Pankhiraj (English:Lord of Birds) is a 1980 Indian Bengali-language action film written and directed by Pijush Basu. It had an ensemble cast consisting of Uttam Kumar, Soumitra Chatterjee, Nandita Bose, Utpal Dutt, Samit Bhanja and Santu Mukherjee in lead roles, while Tarun Kumar, Chinmoy Roy, Shambhu Bhattacharya, Durgadas Banerjee and Anamika Saha play another pivotal roles.

== Plot ==
During his journey to Kolkata by train, Sunil gets down to the Prantik station as the train was stopped at the station for about 20 minutes due to mechanical problems.

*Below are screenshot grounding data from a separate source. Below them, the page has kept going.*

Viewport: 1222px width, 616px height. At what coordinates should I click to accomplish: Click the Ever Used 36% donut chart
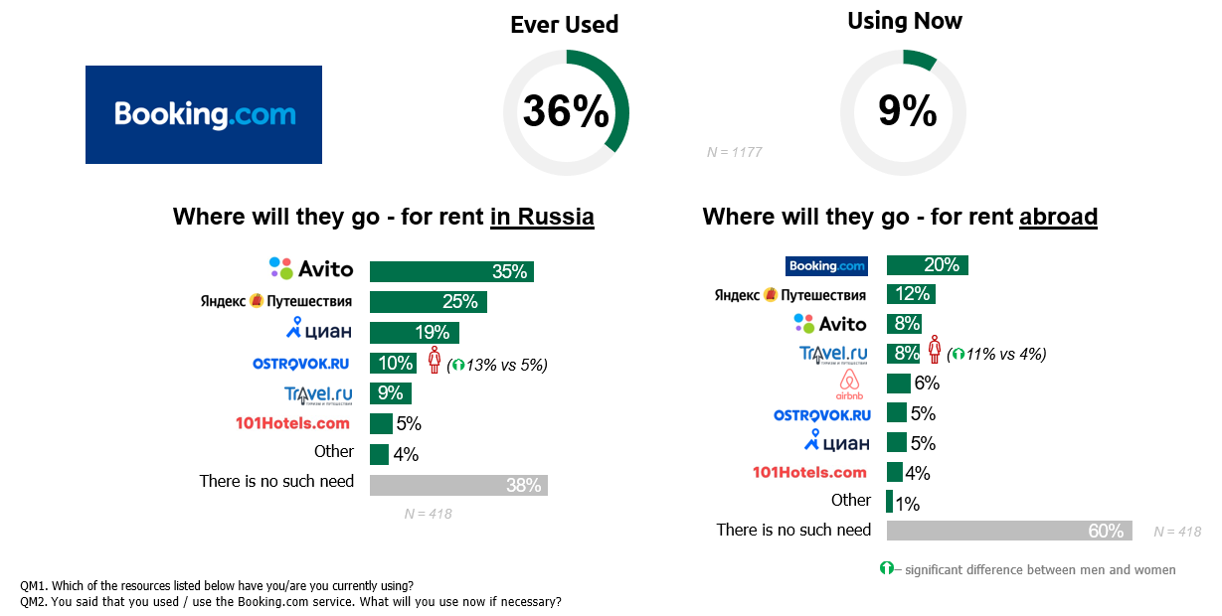566,112
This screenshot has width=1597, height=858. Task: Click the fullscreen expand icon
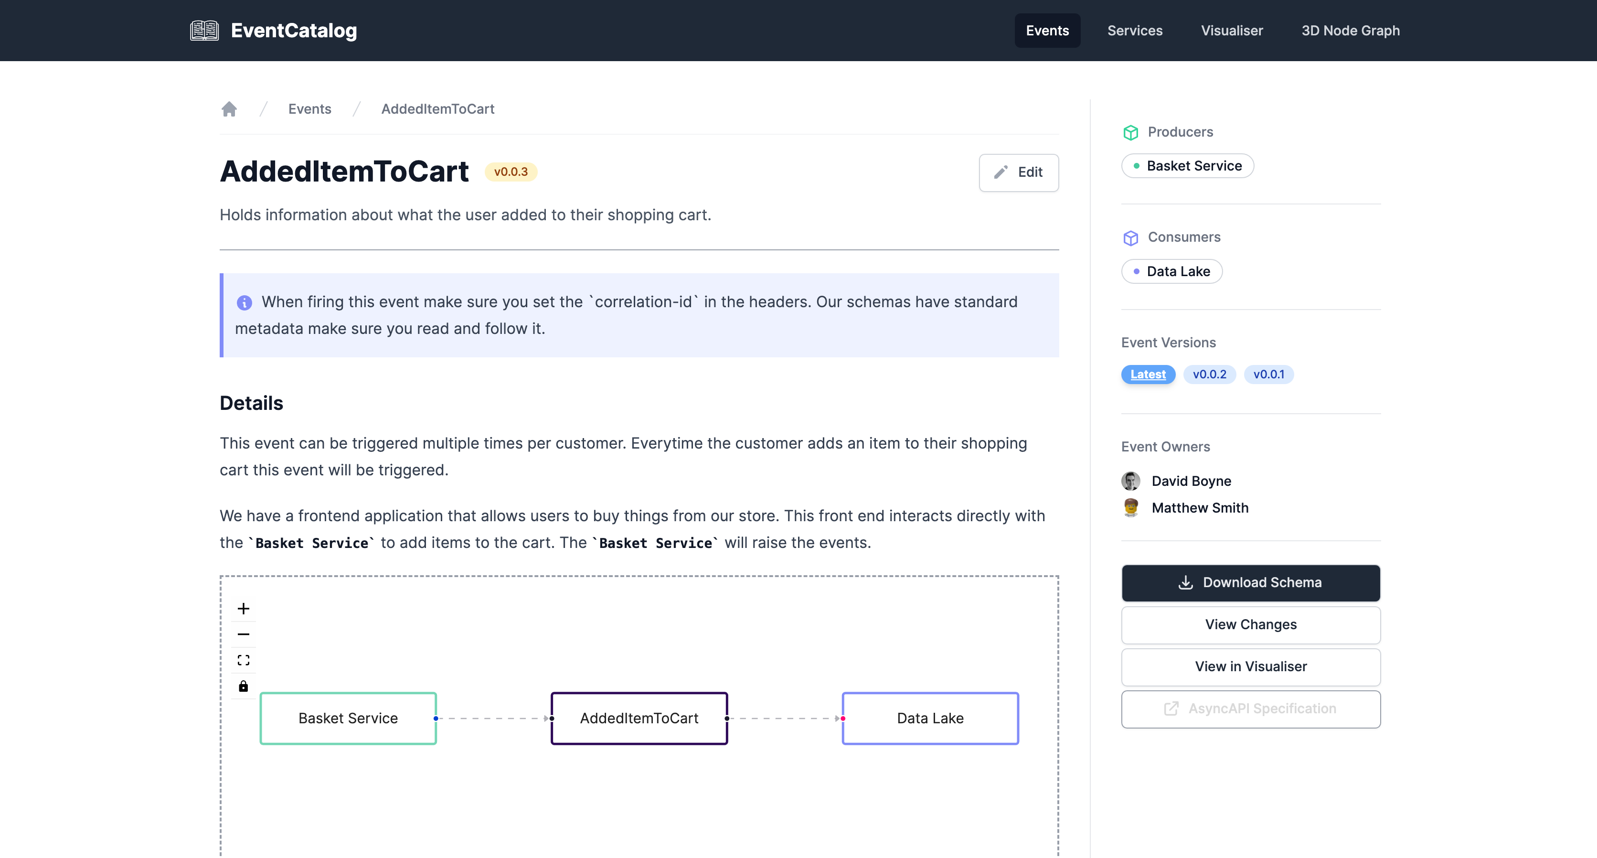point(244,659)
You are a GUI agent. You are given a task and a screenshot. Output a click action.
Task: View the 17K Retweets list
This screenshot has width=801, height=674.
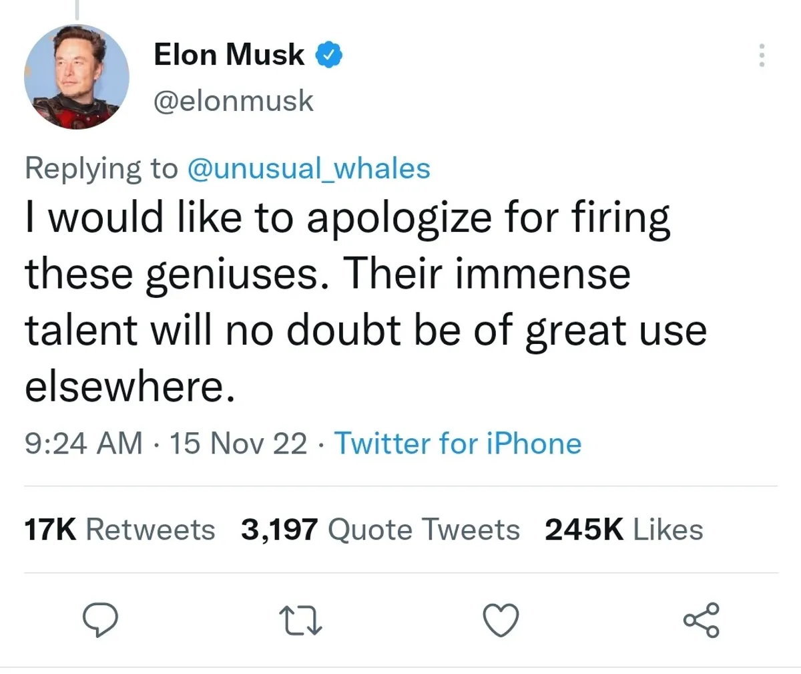click(x=120, y=530)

He finds a liquor store nearby the station and goes there, as he feels uncomfortable without drinking in the evening. There he meets George D' Souza, who was totally addicted to alcohol. After Sunil calls him a drunkard, he stars fistfight with Sunil. Meanwhile during their hand-to-hand combat, Shankar appears there, who respected George very much. When he runs his hand over Sunil, looking at his face, Shankar is surprised that he is none other than his childhood friend. He introduces Sunil to George and both Sunil and George apologises to each other for the misunderstanding.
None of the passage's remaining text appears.